How President Trump responds when the Mueller probe does release its findings will test the tensile strength of America’s civic tapestry, but that is many months away. That’s plenty of time for repeated assaults on those “guardrails” to take their toll.

Just 200 days into the Trump presidency, a variety of previously underappreciated norms may be gone for good. The president has surrounded himself with family, testing to the brink anti-nepotism guidelines. He (or his campaign) have established an online “news network” for the benefit of more credulous supporters. The Trump presidency and the Trump Organization’s business interests overlap in discomfiting ways.  Trump has made war on his intelligence services and his justice department, set military policy, and attacked media outlets and individual personalities and reporters; and all from behind a Twitter account.

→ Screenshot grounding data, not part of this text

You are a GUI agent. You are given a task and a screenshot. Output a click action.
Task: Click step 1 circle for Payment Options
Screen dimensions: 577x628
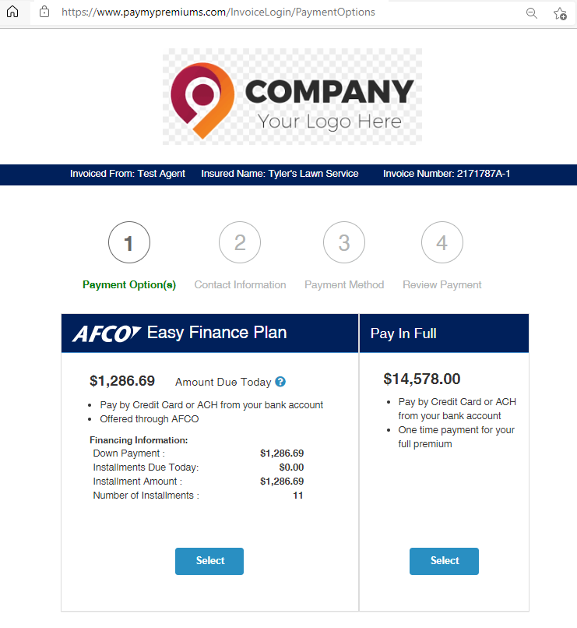(129, 243)
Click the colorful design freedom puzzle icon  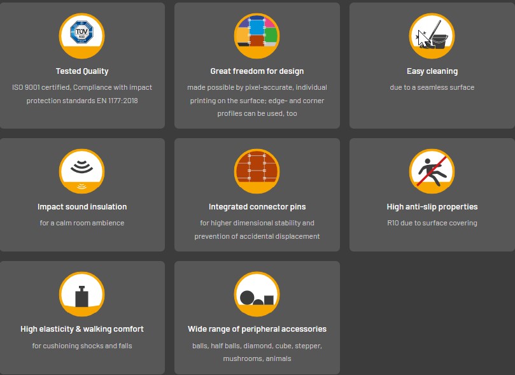coord(257,36)
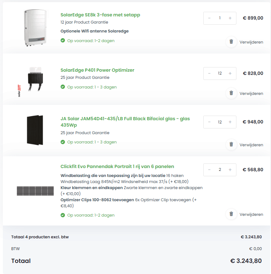Click trash icon for P401 Power Optimizer
Viewport: 271px width, 274px height.
[231, 93]
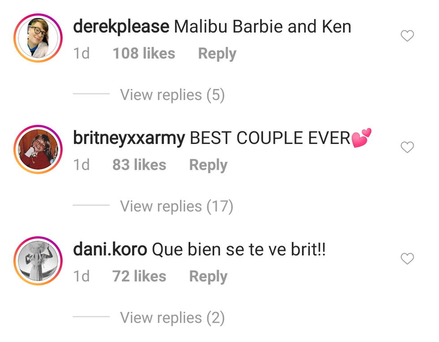Open dani.koro username link
The height and width of the screenshot is (342, 439).
point(110,249)
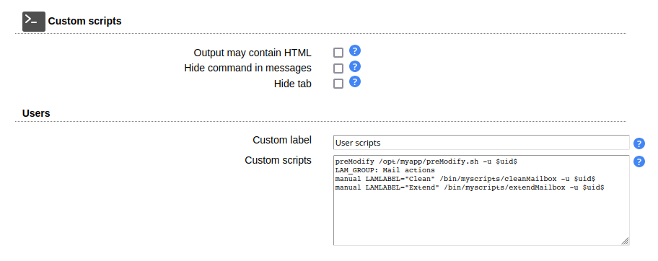
Task: Open help for Output may contain HTML
Action: point(355,50)
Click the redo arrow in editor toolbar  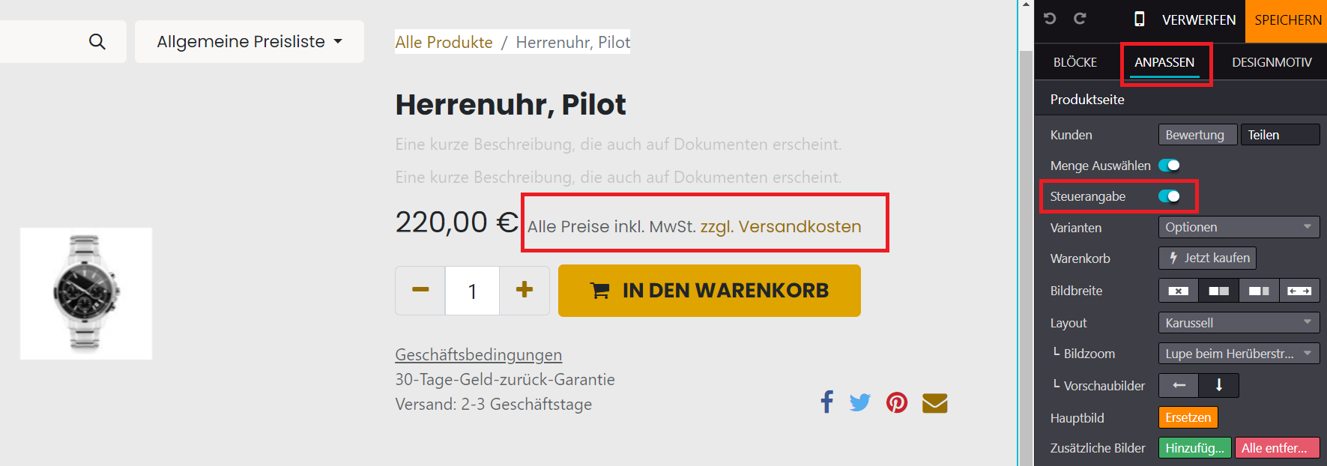(x=1080, y=19)
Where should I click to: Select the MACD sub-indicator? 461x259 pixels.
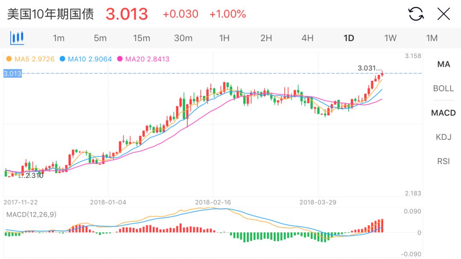click(x=443, y=113)
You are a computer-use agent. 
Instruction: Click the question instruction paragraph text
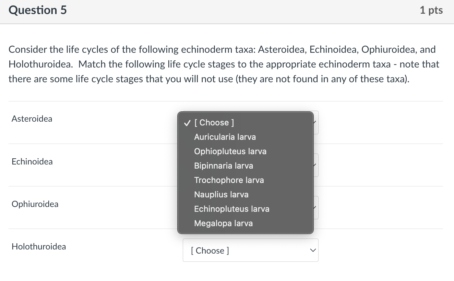[223, 64]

Trump’s defenders will say, with reason, that some of these precedents are not entirely his own. In fact, when it comes to Trump’s provocative communications strategy, he is merely following in Barack Obama’s footsteps. That’s correct; precedents beget precedents. A bad one yields a worse one. There is no American Cincinnatus on the horizon who seeks to assume the presidency with the chief aim of curbing its influence. The next president will assume a presidency armed with these new standards of conduct and ready to make new ones. And there are many precedents Trump has yet to set.

Those who laud the Trump administration for its newfound stability are damning with faint praise. Everything is relative, and the volatility that has typified this White House so far renders that assessment suspect. It’s a testament to our collective exhaustion that so many seem eager to declare that our deliverance from the uncertainty wrought by an unorthodox president and his unconventional administration has finally arrived.